Fortune magazine recently published a long article about the escalating interest on the part of Big Tech in the enormous cache of data controlled (managed?) by large health systems (see: Tech's Next Big Wave: Big Data Meets Biology). Below is an excerpt from it. This is only a small fraction of the article so navigate to it if you are interested in the topic:
...[T]here’s a...powerful catalyst [for Big Tech's interest in healthcare]—one so gargantuan and infinitesimal at the same time that it sounds like the answer to a riddle. And that’s data. More specifically, it’s your data: your individual biology, your health history and ever-fluctuating state of well-being, where you go, what you spend, how you sleep, what you put in your body and what comes out. The amount of data you slough off everyday—in lab tests, medical images, genetic profiles, liquid biopsies, electrocardiograms, to name just a few—is overwhelming by itself. Throw in the stuff from medical claims, clinical trials, prescriptions, academic research, and more, and the yield is something on the order of 750 quadrillion bytes every day—or some 30% of the world’s data production. These massive storehouses of information have always been there. But now, thanks to a slew of novel technologies, sophisticated measuring devices, ubiquitous connectivity and the cloud, and yes, artificial intelligence, companies can harness and make sense of this data as never before.
“It’s not the data,” says Eric Topol, director of the Scripps Translational Science Institute. “It’s the analytics. Up until three-to-five years ago, all that data was just sitting there. Now it’s being analyzed and interpreted. It’s the most radical change happening in health care.” The quest to retrieve, analyze, and leverage that data has become the new gold rush. And a vanguard of tech titans—not to mention a bevy of hot startups—are on the hunt for it. Alphabet's....life sciences arm Verily is aiming to create a “baseline” of human health by tracking all kinds of biometric information from 10,000 volunteers...Apple just released an iPhone feature offering users in several big health systems instant access to their own medical record—an effort that joins its ongoing heart study with Stanford, testing if wearables can detect serious cardiac conditions (see: Apple Getting Traction with Its App to Access EHR Records with iPhones).
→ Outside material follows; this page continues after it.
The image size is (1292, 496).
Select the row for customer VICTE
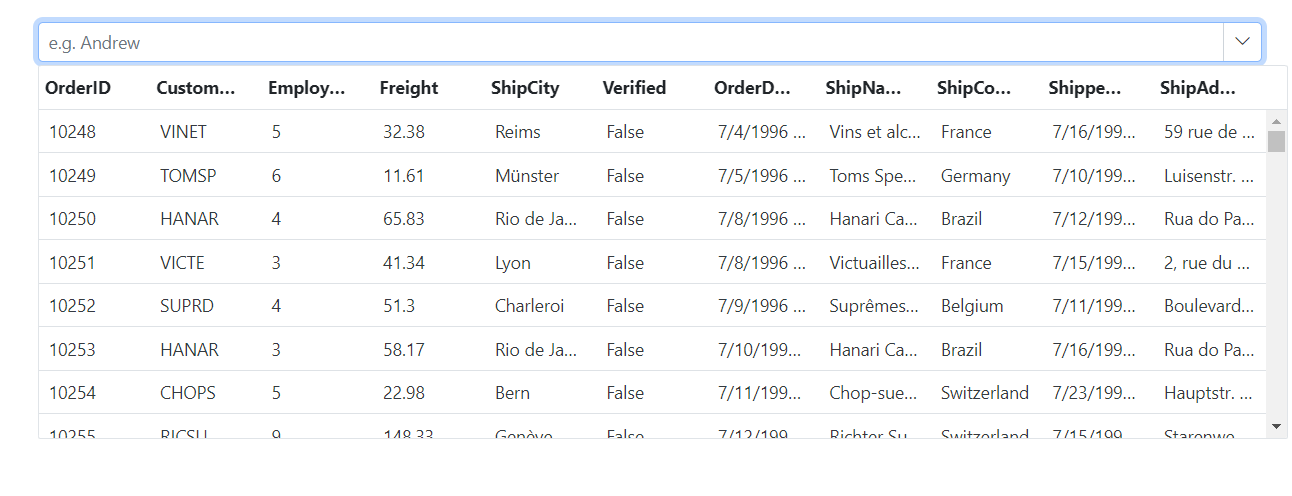[652, 263]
As this article makes abundantly clear, access to the mountain of health data is only the first step in the process of extracting more value from it. Analytics is the next step. Here's a definition of healthcare analytics from the Wikipedia (see: Health care analytics):
Health care analytics is a term used to describe the healthcare analysis activities that can be undertaken as a result of data collected from four areas within healthcare; claims and cost data, pharmaceutical and research and development...data, clinical data..., and patient behavior and sentiment data....Health care analytics is a growing industry in the United States, expected to grow to more than $18.7 billion by 2020. The industry focuses on the areas of clinical analysis, financial analysis, supply chain analysis, as well as, fraud and HR analysis.
I have blogged about healthcare and diagnostic analytics in the past (see, for example: Much of the Future for Pathology and Lab Medicine Rests with Analytics; Analytics May Be the Secret Sauce to Propel CVS-Aetna Forward; Eric Schmidt Discusses the Potential Value of Predictive Analytics in the ER). Regarding healthcare analytics in general and diagnostic analytics in particular, the development of these fields must take place in collaboration with the IT companies that have the special expertise to analyze the data using techniques such as deep learning, big data, and neural networks. Such a collaboration between these two parties will not be easy because of what I envision as "points of contention" that I intend to discuss in upcoming blog notes.